There is something. This might seem as an obvious affirmation, but as Henri Bergson reminds us, most people assume that there very well could be nothing, hence they ask why there is something rather than nothing. Our minds, Bergson claims, are wired to naturally imagine that reality fills up some absolute kind of vacuum. This human all too human tendency to proceed from emptiness to fullness—from nothing to something—gives rise to badly stated metaphysical questions. What moves Bergson to this position is his understanding that the idea of Nothing is actually greater than the idea of something, since it implies both the idea of all and an operation of thought which motivates the negation of everything. The same is true regarding order and disorder: ’In reality there is more intellectual content in the ideas of disorder and nothingness when they represent something than in those of order and existence, because they imply several orders, several existences and, in addition, a play of wit which unconsciously juggles them.’
Using the same line of reasoning, Bergson then proceeds by saying that the idea of the possible as less than the real is erroneous, rather the existence of things precede the possibility of them being actualized: ’The idea immanent in most philosophies and natural to the human mind, of possibles which would be realized by an acquisition of existence, is therefore pure illusion.’ Needless to say, Bergson’s argument moves us to consider the future as radically open and free, which corresponds to his affirmation that there constantly is a continuous creation of unforeseeable novelty going on in the universe. Intuitively it is not difficult to agree with Bergson, but the history of both philosophy and theology unveils that this intuitive notion has been far from uncontested: ’The ancients already revolted against it because, Platonists to a greater or less degree, they imagined that Being was given once and for all, complete and perfect, in the immutable system of Ideas, the world which unfolds before our eyes could therefore add nothing to it; it was on the contrary, diminution or degradation.’

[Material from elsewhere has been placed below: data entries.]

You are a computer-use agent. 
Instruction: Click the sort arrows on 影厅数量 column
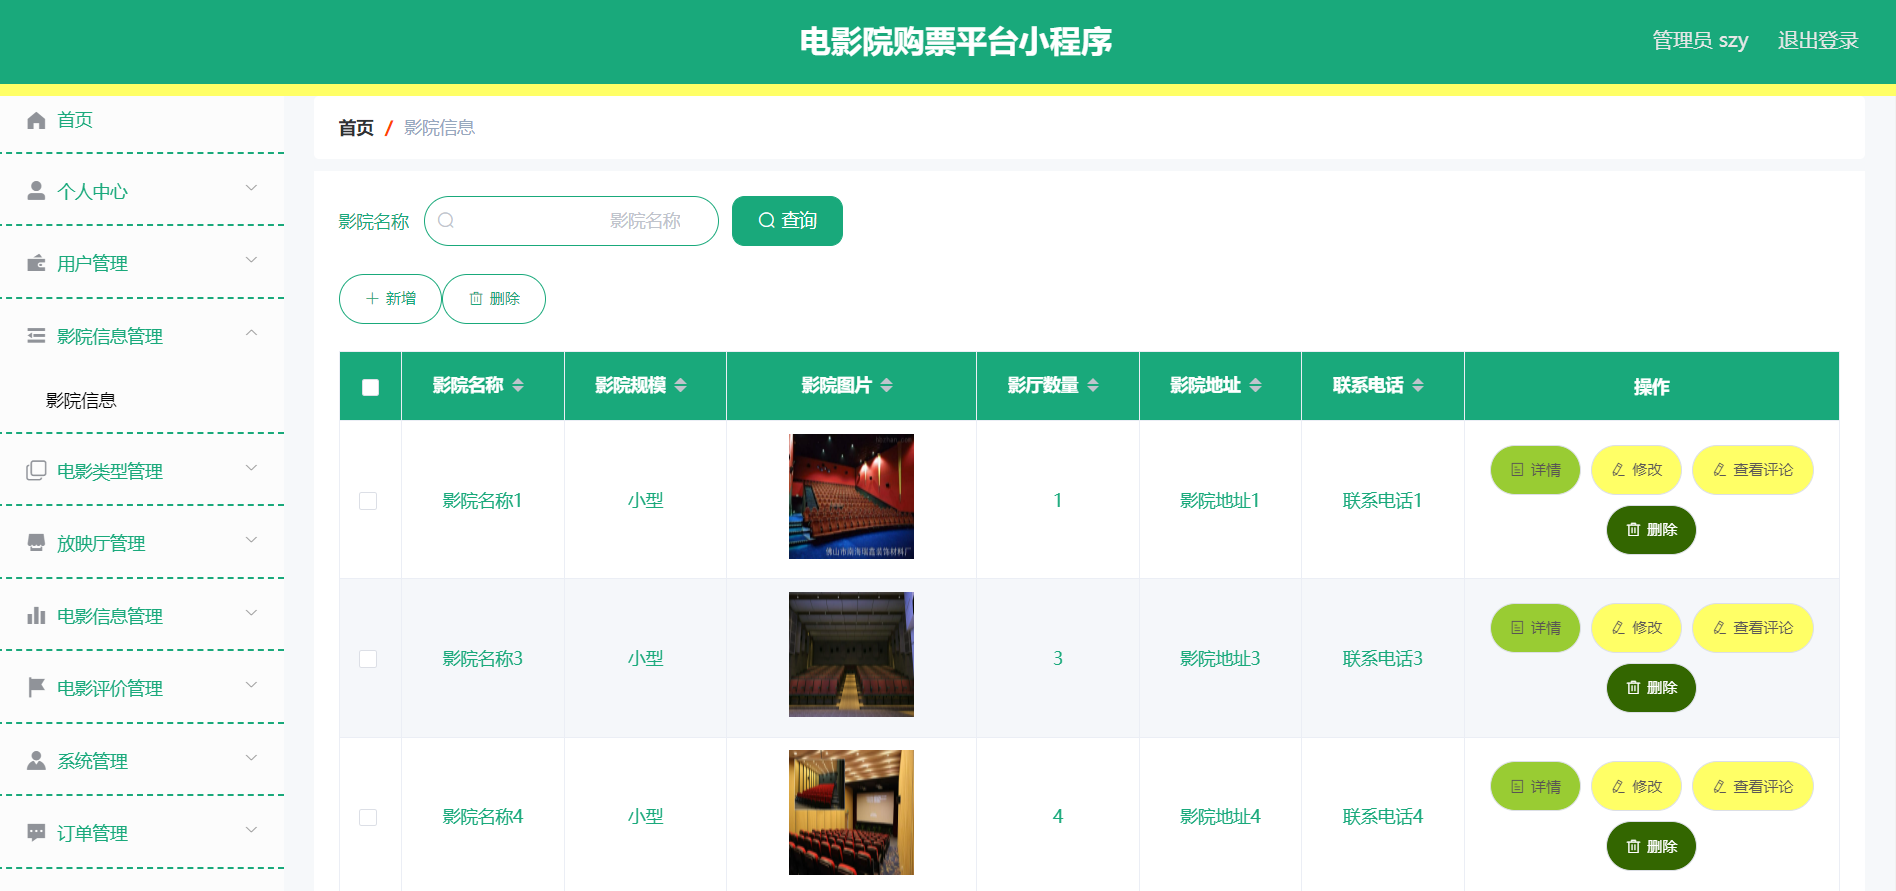[1093, 386]
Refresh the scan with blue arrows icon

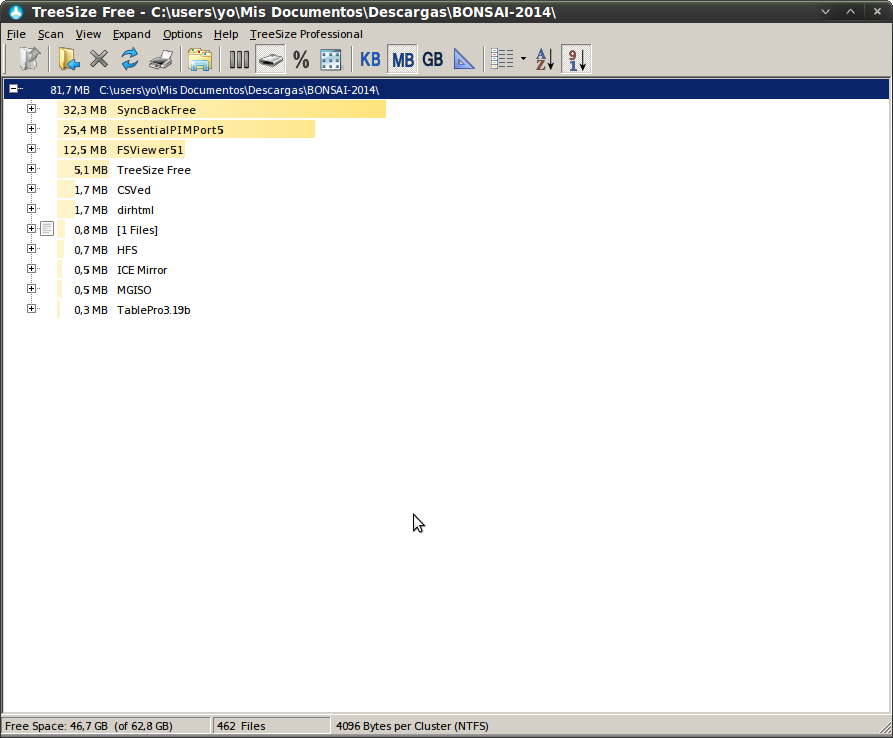(130, 60)
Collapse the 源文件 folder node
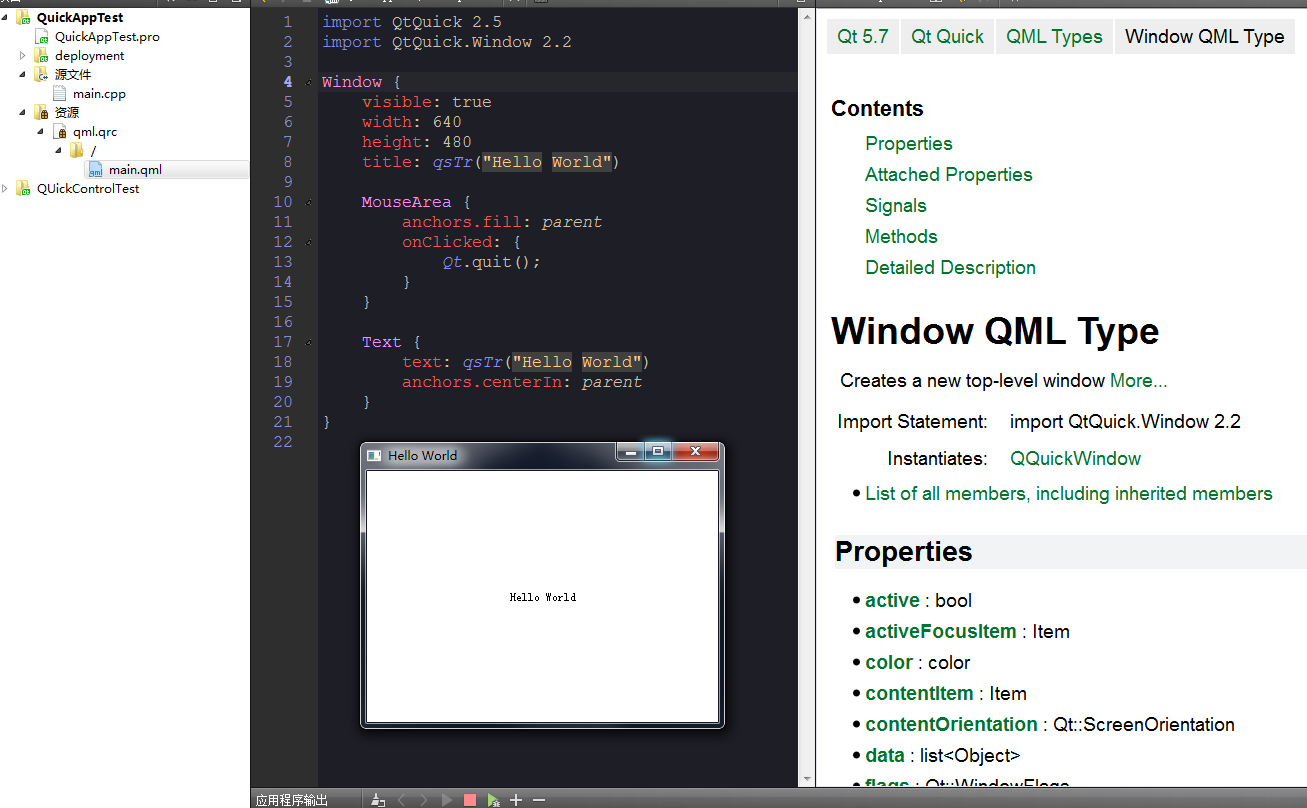1307x808 pixels. tap(23, 75)
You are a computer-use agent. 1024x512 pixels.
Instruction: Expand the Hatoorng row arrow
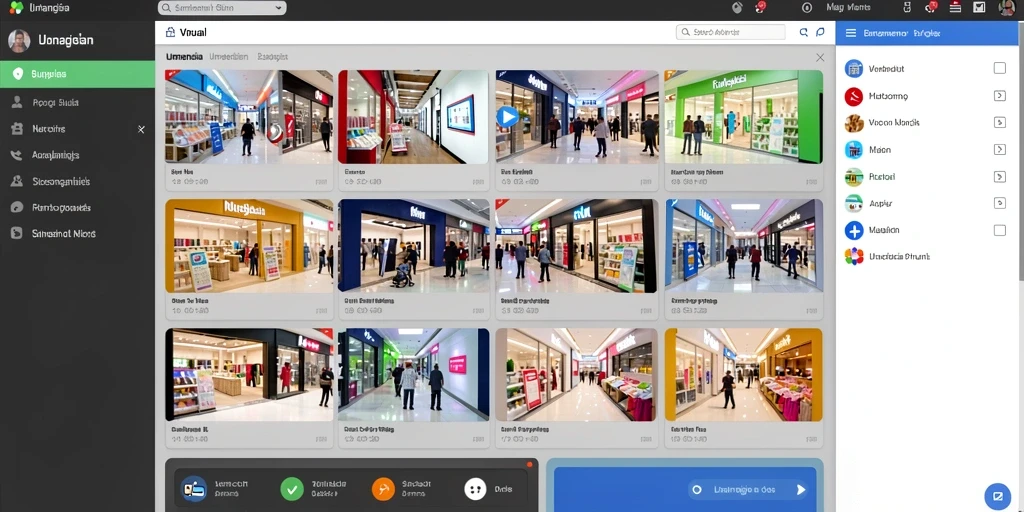coord(999,95)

A while back, Dino Demarchi published a text here called This Much I Know and although I sympathize with some of his ideas I would like to problematize the notion that nihilism is a viable vantage point for thought. ’A nihilist,’ Dino writes, ’maintains that there is no meaning or purpose to our existence. The world doesn’t think or speak; it has no intellect or will; it doesn’t care about the hardships and adversities we experience — it is indifferent to us.’ My initial thought as I read this was that Dino is approaching philosophy from an anthropocentric perspective. We, as human beings, think and speak, we have intellect and will, and we care about the hardships and adversities we experience. Are we then to believe that our minds are not part of the universe? My further concern is that the idea of nihilism is greater than the idea of a meaningful universe, since it implies several meanings, several purposes and, in addition, a play of wit which unconsciously juggles them. Nihilism is thus reactive.

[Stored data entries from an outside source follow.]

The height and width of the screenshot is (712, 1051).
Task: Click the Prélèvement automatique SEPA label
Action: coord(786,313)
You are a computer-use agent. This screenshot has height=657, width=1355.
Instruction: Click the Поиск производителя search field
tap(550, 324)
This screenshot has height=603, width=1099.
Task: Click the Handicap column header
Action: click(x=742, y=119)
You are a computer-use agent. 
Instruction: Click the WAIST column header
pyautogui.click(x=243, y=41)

Dino also says that ’We are products of our environment, we are a part of this world, and all we do feeds back into our existences. It is this thought that undoes nihilism, at least for me. It inspires us to ask ourselves: What sort of world do I want to live in?’ From a Bergsonian perspective, this argument does not simply undo nihilism in our present approach to life since ’As reality is created as something unforeseeable and new, its image is reflected behind it into the indefinite past; thus it finds that it has from all time been possible…’ My claim is therefore that even Dino’s own argument ultimately provides the universe with at least the possibility of meaning from all time, and that seems rather meaningful, no?